The thought was dizzying. Sure, True Detective is a page-turning crime yarn. But at least according to its creator, it's also a meta-page-turning crime yarn—a story about storytelling. Pizzolatto had transformed m-theory into a metaphor for television—and television, perhaps, into a metaphor for existence itself.
Que?  Am I the only one overhearing the squeaky sounds of someone jerking themselves off with lube?  Metafiction?  What are we even talking about?  Who isn't aware they're watching a tv show?  Or making a tv show?  I feel like if you get a boner for metafiction, the genre you really want to explore is the sitcom with a live audience.  But a story about storytelling.  Huh?  Aren't all stories about storytelling?  I dunno.  I'm staring to bore myself to death thinking about it.

Saturday, February 15, 2014



20 Feet From Stardom

This was a wife pick, but I thoroughly enjoyed the film.  The best parts of the movie happen early, but the music was awesome.  Definitely a rock-doc.  Well worth the free guild member entrance.

Bad Grandpa

I certainly laughed.  Every now and again these Borat-Jackass style prank movies are a fun diversion.  Worth the $1.30 redbox.

Jack Ryan: Shadow Recruit

A serviceable action film, but missing a good twist.  I was the only person in the theater at 11:20am showing at the Arclight.

The Grey

Re-watch on Netflix.  Holds up.  Damn good movie.


Death of a Salesman

So sad.

Thursday, February 13, 2014


A nice documentary called "The Finish Line," about Steve Nash.

What does he expect will happen?  Even in the best case scenario, Nash gets to 100% for 1.5 more years and the Lakers still won't be going anywhere in the playoffs.  I think for him, just playing is the reward and I for one, would like to see it.

Wednesday, February 12, 2014

Tuesday, February 04, 2014


Film:  Inside Llewyn Davis

Even sadder on the 2nd watch.  I feel strong, melancholy emotions watching this film.  I'm not sure whether that's a good thing.

I'm reading East of Eden and Steinbeck refers to Weltschmerz as "the world sadness that rises into the soul like a gas and spreads despair so that you probe for the offending event and can find none."

Today, we'd just call it depression.  In any case, I get a strong feeling of Weltschmerz watching Inside Llewyn Davis.

Monday, February 03, 2014

Phillip Seymour Hoffman

My mom asked me whether he was married.  I didn't know.  My mind suddenly thought:  wait, is Phillip Seymour Hoffman gay?  I was of course thinking of Boogie Nights and one of the most awkwardly painful, cringe-worthy, scenes I've ever seen when PSH shows Mark Wahlberg his new car.

"I'm an idiot.  I'm a fucking idiot....I'm a fucking idiot...fucking idiot...fucking idiot..."

So I looked it up.  He had a partner.  3 kids.  So I realized:  the guy was THAT good...that my memory of his performance in a single scene caused me to question his sexual identity in real life.  Michael Douglas, Heath Ledger, Tom Hanks, Al Pacino, all these guys have played gay in movies and never once did it transcend acting.  PSH did it in one frigging scene.

I like to remember movie people by three movies...Hoffman was an actor, not a movie star, not a producer, not a creative force behind his projects.  Here's my memory of him:

Dicky Greenleaf in the Talented Mr. Ripley
Scottie in Boogie Nights
Gust Avrakotos in Charlie Wilson's War

I Don't Think That's A Winnable Battle

Facebook battles to stay young and cool.

Sunday, February 02, 2014


How much wrong could I be?  This Super Bowl came down to execution, not game plan, and the Broncos couldn't execute anything.

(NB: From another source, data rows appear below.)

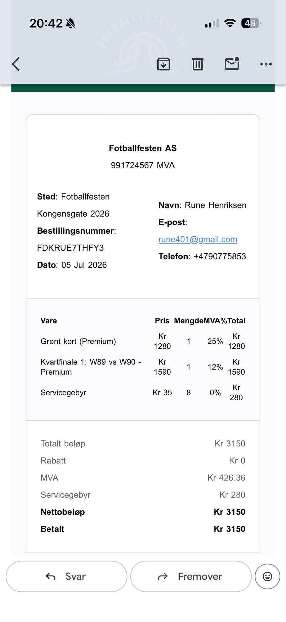286x622 pixels.
Task: Tap the Grønt kort (Premium) row
Action: [143, 341]
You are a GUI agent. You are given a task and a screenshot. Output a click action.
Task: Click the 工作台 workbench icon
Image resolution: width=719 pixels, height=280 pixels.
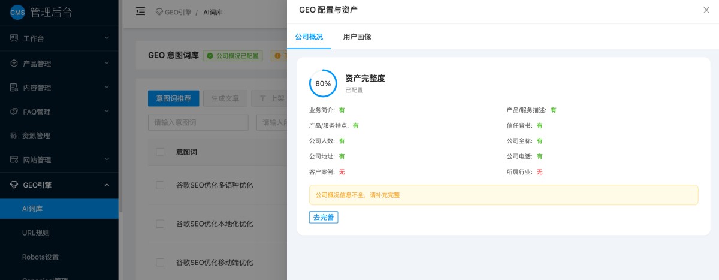pos(14,38)
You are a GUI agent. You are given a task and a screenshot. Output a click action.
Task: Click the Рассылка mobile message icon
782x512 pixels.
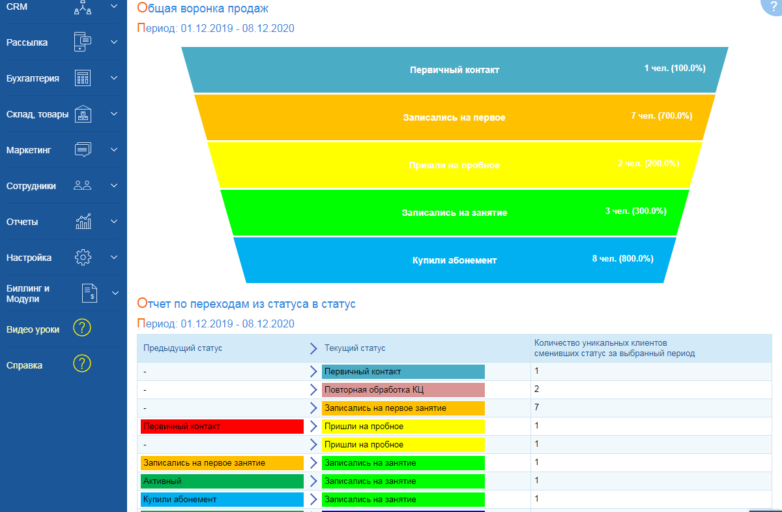[x=83, y=42]
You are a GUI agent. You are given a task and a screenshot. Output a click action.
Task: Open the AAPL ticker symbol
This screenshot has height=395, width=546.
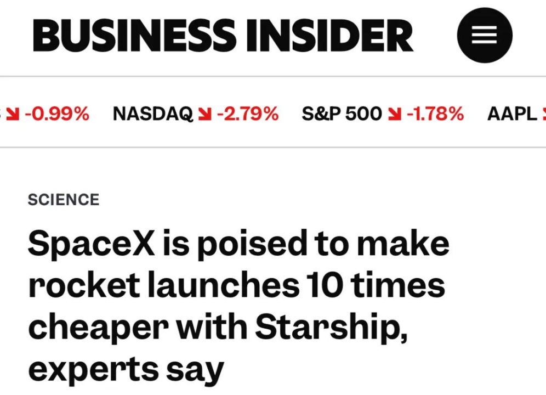512,114
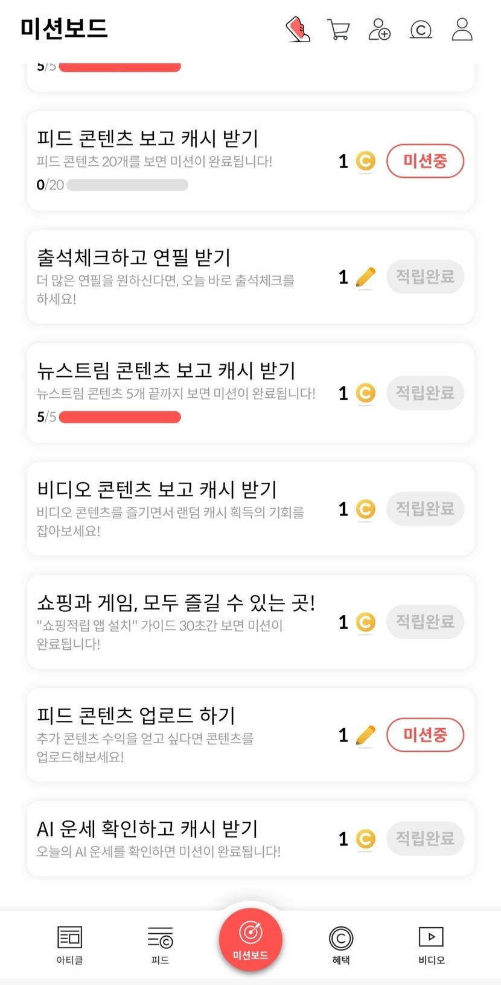
Task: Tap the red sneaker icon in header
Action: [298, 29]
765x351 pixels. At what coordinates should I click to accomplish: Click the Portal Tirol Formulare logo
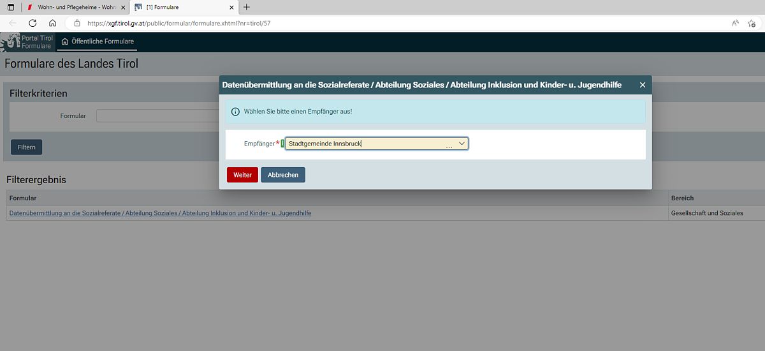(x=27, y=42)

Is it safe to say three NFC West teams are better than everyone in the AFC?
I'm In This Camp As Well

Climate change is a problem, but there is very little that can be done about it.

I was recently in Taiwan and Hong Kong and there are too many people and too much pollution.  These places are unruly and unnatural, and yet, what can be done?  Nothing, as far as I can tell.

Saturday, February 01, 2014

Something To Consider... the Kaepernick contract negotiations:  only Andy Dalton had worse stats during the playoffs.